▶ **Work instructions**: Could you give back the whole listing exactly as written?

"""

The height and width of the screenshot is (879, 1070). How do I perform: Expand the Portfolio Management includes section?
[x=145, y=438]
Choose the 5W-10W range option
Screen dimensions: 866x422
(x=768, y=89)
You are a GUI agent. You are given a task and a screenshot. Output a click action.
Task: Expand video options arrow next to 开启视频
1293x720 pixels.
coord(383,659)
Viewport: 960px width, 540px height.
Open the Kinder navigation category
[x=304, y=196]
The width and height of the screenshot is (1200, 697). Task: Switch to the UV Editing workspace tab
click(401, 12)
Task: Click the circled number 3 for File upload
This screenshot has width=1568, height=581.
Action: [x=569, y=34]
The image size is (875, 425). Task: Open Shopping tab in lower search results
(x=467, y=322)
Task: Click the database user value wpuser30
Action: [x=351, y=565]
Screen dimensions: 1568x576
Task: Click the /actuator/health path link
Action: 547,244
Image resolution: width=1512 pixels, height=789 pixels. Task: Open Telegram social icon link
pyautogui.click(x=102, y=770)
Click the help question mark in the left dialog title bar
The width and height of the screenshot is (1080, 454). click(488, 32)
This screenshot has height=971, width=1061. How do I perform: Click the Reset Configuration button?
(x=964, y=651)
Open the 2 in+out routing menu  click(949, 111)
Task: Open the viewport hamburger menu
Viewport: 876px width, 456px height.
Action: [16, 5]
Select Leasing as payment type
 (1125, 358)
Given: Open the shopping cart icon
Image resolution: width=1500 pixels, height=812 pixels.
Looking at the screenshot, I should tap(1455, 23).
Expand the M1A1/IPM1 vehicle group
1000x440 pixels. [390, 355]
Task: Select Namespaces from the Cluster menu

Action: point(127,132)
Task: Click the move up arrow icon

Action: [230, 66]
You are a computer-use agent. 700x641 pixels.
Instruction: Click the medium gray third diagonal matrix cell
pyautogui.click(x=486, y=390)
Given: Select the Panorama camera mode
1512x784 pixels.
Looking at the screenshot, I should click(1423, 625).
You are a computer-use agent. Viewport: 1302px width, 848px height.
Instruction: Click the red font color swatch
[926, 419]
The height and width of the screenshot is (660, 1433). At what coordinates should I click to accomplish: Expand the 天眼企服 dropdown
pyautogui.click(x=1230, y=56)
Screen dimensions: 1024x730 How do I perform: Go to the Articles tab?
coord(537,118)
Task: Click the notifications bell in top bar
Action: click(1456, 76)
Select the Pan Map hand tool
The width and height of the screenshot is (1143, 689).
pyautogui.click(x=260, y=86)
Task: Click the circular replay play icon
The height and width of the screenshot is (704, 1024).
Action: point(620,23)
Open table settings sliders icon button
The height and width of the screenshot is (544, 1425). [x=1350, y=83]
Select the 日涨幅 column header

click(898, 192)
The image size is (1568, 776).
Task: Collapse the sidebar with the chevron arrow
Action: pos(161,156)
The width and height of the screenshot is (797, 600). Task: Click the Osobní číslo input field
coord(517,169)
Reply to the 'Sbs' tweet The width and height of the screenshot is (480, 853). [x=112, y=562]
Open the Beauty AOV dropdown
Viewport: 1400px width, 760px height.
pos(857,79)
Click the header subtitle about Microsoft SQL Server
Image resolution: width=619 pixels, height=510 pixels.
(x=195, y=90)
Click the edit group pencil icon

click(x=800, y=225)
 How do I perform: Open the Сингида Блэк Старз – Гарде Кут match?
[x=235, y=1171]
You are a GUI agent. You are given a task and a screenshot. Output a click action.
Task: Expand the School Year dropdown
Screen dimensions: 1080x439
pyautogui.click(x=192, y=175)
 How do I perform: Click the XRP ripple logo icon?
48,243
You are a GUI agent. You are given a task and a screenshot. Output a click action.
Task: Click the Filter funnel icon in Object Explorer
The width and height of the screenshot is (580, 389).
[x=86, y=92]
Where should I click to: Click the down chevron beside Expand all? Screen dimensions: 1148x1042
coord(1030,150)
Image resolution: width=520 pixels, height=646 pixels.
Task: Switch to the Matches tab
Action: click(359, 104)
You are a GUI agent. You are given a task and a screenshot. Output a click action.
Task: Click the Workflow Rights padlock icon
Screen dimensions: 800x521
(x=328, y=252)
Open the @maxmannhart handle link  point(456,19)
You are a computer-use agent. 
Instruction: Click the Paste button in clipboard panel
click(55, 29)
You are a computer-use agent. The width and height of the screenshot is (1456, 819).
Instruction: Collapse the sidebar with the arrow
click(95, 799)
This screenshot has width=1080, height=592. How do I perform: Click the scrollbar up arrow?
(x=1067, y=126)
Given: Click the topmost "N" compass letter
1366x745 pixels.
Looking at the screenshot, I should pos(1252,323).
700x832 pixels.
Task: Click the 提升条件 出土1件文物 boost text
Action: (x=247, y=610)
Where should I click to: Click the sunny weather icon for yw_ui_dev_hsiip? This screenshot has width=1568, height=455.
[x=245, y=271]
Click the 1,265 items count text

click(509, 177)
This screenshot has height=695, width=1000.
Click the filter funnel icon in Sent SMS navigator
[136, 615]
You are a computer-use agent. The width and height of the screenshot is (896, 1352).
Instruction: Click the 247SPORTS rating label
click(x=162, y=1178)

"""

▶ **Result below**:
The height and width of the screenshot is (879, 1070). How do I perform: Expand the Portfolio Management includes section?
[x=145, y=438]
Choose the 5W-10W range option
Screen dimensions: 866x422
(x=768, y=89)
You are a GUI agent. You are given a task and a screenshot. Output a click action.
Task: Expand video options arrow next to 开启视频
1293x720 pixels.
coord(383,659)
Viewport: 960px width, 540px height.
Open the Kinder navigation category
[x=304, y=196]
The width and height of the screenshot is (1200, 697). Task: Switch to the UV Editing workspace tab
click(401, 12)
Task: Click the circled number 3 for File upload
This screenshot has width=1568, height=581.
Action: [x=569, y=34]
The image size is (875, 425). Task: Open Shopping tab in lower search results
(x=467, y=322)
Task: Click the database user value wpuser30
Action: [x=351, y=565]
Screen dimensions: 1568x576
Task: Click the /actuator/health path link
Action: 547,244
Image resolution: width=1512 pixels, height=789 pixels. Task: Open Telegram social icon link
pyautogui.click(x=102, y=770)
Click the help question mark in the left dialog title bar
The width and height of the screenshot is (1080, 454). click(488, 32)
This screenshot has height=971, width=1061. How do I perform: Click the Reset Configuration button?
(x=964, y=651)
Open the 2 in+out routing menu  click(949, 111)
Task: Open the viewport hamburger menu
Viewport: 876px width, 456px height.
Action: [16, 5]
Select Leasing as payment type
 (1125, 358)
Given: Open the shopping cart icon
Image resolution: width=1500 pixels, height=812 pixels.
Looking at the screenshot, I should tap(1455, 23).
Expand the M1A1/IPM1 vehicle group
1000x440 pixels. [390, 355]
Task: Select Namespaces from the Cluster menu

Action: point(127,132)
Task: Click the move up arrow icon

Action: [230, 66]
You are a computer-use agent. 700x641 pixels.
Instruction: Click the medium gray third diagonal matrix cell
pyautogui.click(x=486, y=390)
Given: Select the Panorama camera mode
1512x784 pixels.
Looking at the screenshot, I should click(1423, 625).
You are a computer-use agent. Viewport: 1302px width, 848px height.
Instruction: Click the red font color swatch
[926, 419]
The height and width of the screenshot is (660, 1433). At what coordinates should I click to accomplish: Expand the 天眼企服 dropdown
pyautogui.click(x=1230, y=56)
Screen dimensions: 1024x730 How do I perform: Go to the Articles tab?
coord(537,118)
Task: Click the notifications bell in top bar
Action: click(1456, 76)
Select the Pan Map hand tool
The width and height of the screenshot is (1143, 689).
pyautogui.click(x=260, y=86)
Task: Click the circular replay play icon
The height and width of the screenshot is (704, 1024).
Action: point(620,23)
Open table settings sliders icon button
The height and width of the screenshot is (544, 1425). [x=1350, y=83]
Select the 日涨幅 column header

click(898, 192)
The image size is (1568, 776).
Task: Collapse the sidebar with the chevron arrow
Action: pos(161,156)
The width and height of the screenshot is (797, 600). Task: Click the Osobní číslo input field
coord(517,169)
Reply to the 'Sbs' tweet The width and height of the screenshot is (480, 853). [x=112, y=562]
Open the Beauty AOV dropdown
Viewport: 1400px width, 760px height.
pos(857,79)
Click the header subtitle about Microsoft SQL Server
Image resolution: width=619 pixels, height=510 pixels.
(x=195, y=90)
Click the edit group pencil icon

click(x=800, y=225)
 How do I perform: Open the Сингида Блэк Старз – Гарде Кут match?
[x=235, y=1171]
You are a GUI agent. You are given a task and a screenshot. Output a click action.
Task: Expand the School Year dropdown
Screen dimensions: 1080x439
pyautogui.click(x=192, y=175)
 How do I perform: Click the XRP ripple logo icon?
48,243
You are a GUI agent. You are given a task and a screenshot. Output a click action.
Task: Click the Filter funnel icon in Object Explorer
The width and height of the screenshot is (580, 389).
[x=86, y=92]
Where should I click to: Click the down chevron beside Expand all? Screen dimensions: 1148x1042
coord(1030,150)
Image resolution: width=520 pixels, height=646 pixels.
Task: Switch to the Matches tab
Action: click(359, 104)
You are a GUI agent. You are given a task and a screenshot. Output a click action.
Task: Click the Workflow Rights padlock icon
Screen dimensions: 800x521
(x=328, y=252)
Open the @maxmannhart handle link  point(456,19)
You are a computer-use agent. 
Instruction: Click the Paste button in clipboard panel
click(55, 29)
You are a computer-use agent. The width and height of the screenshot is (1456, 819).
Instruction: Collapse the sidebar with the arrow
click(95, 799)
This screenshot has width=1080, height=592. How do I perform: Click the scrollbar up arrow?
(x=1067, y=126)
Given: Click the topmost "N" compass letter
1366x745 pixels.
Looking at the screenshot, I should pos(1252,323).
700x832 pixels.
Task: Click the 提升条件 出土1件文物 boost text
Action: (x=247, y=610)
Where should I click to: Click the sunny weather icon for yw_ui_dev_hsiip? This screenshot has width=1568, height=455.
[x=245, y=271]
Click the 1,265 items count text

click(509, 177)
This screenshot has height=695, width=1000.
Click the filter funnel icon in Sent SMS navigator
[136, 615]
You are a computer-use agent. The width and height of the screenshot is (896, 1352).
Instruction: Click the 247SPORTS rating label
click(x=162, y=1178)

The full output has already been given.